Thursday, September 17, 2009

Welcome to the Graduate Class of 2010 Medill IMC Northwestern

As a member of the faculty, I have been welcoming you and your peers since 1989. My reason for coming to Northwestern was to build the new IMC program with my senior colleagues Martin Block, Ted Spiegel, Don Schultz and Paul Wang. Other faculty who are retired still advise us including Emeritus Professor Ray Ewing. Ray thankfully thought that I would be a good addition to Medill with my recent joint doctorate from the University of Wisconsin-Madison in both Business and in Mass Communications (PR and Advertising). Having taught marketing communications in schools of business, I was anxious to show students and business leaders that a program in marcom rather than only a single course would be of great value to them.

It is still our goal with new full-time faculty including senior faculty Frank Mulhern, Ed Malthouse,n to educate and train each class of this successful program that Kalyan Rama will allow you to lead in businesses and other organizations with your knowledge and skills in strategic communications. I will talk about our next generation, extremely gifted junior faculty in a forthcoming blog. No MBA candidate in the current class of 110,000 for 2010 or in past classes will have as much knowledge of business and strategic communications. No MBA will have as much knowledge of both customer purchase behavior databases and stakeholder databases of quotes, comments and promises as you will have in the next 15 months and 25 years.

I suggest that you consider some resources as part of your weekly personal assignment. And, I suggest that you write to as many of your colleagues from work, your classmates, family and friends in business to tell them where you are, what you are doing and when you will graduate. Share websites,articles, lecture notes or quotes with them over the next 15 months so they can help you handle the stress of graduate school and find job opportunities for you.

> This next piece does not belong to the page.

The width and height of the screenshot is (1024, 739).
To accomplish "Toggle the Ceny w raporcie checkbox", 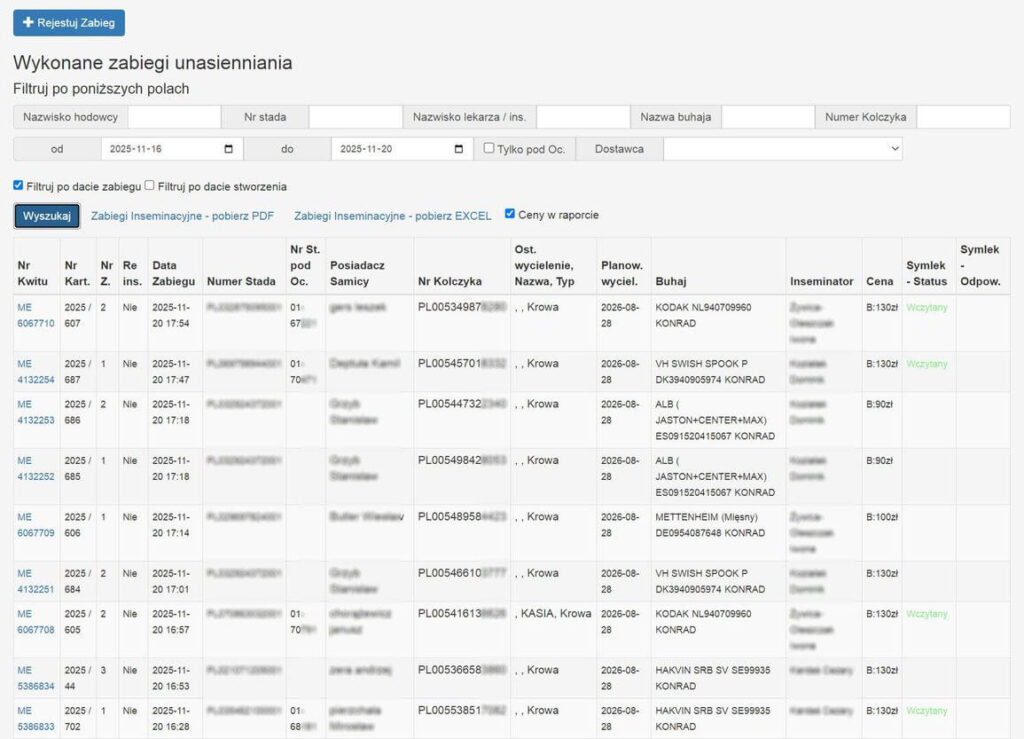I will tap(510, 214).
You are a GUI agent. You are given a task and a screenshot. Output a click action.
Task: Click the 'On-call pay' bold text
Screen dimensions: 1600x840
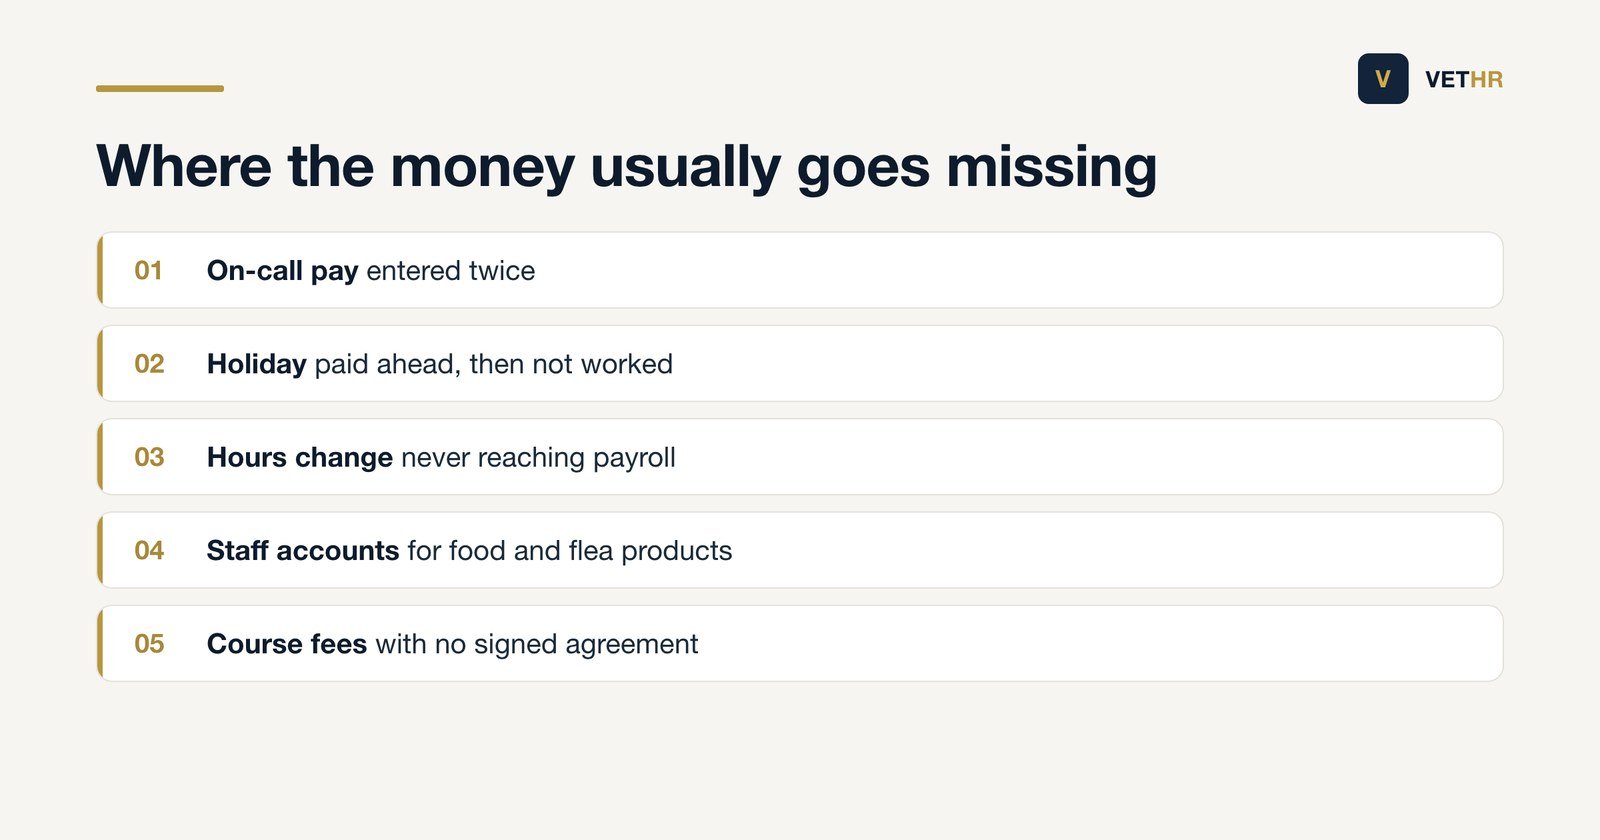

1. Consider the reading room in Medill for old fashioned "ink on paper" newspapers but use our IMC reading room, the computer station there or your laptop for current trade publications in IMC including public relations, advertising, direct marketing, interactive marketing, marketing and more.
2. Use the wwww.prsa.org website for professional activities and job advice
3. Monitor this blog site IMCProf for IMC insights or Twitter "IMCProf" for more of my comments on IMC and life.
4. Sign-up today on www.linkedin.com and the IMC community on that site to maximize job and internship opportunities.
5. Read www.culprit.com, and www.edelman.com/speak_up/blog/ for top notch comments on the state of marcom and PR.
6. Go to www.awpagesociety.com, www.prsa.org, http://www.instituteforpr.org/, http://www.prfirms.org/, http://www.iabc.com/, http://www.prsa.org/JobCenter, http://www.prquickstart.org/, http://www.vss.com/ more to come
7. Watch the development of the new Integrated Marketing Communications Association (you are automatically members) by following their first summit on IMC and Branding at www.GBSconference.com
8. Consider reading the books of your faculty on display in the glass case of IMC. We are a prolific faculty worth reading.
9. Work to create an IMC social action program (volunteers) to help others around the world while you are here. Take a look at www.aidmatrix.org as a possibility.
10. Sign-up for the Journal of Integrated Marketing Communications. It is the most successful, longest running independent IMC student program involving the greatest number of students. Be sure to attend the 2010 JIMC "launch" this Fall.

Welcome to Northwestern University, Medill and IMC. More to come.

1 comment:

Susan Fang said...

Thank you, Professor Caywood! The info you provide as above are of great help to me. BRAVO!!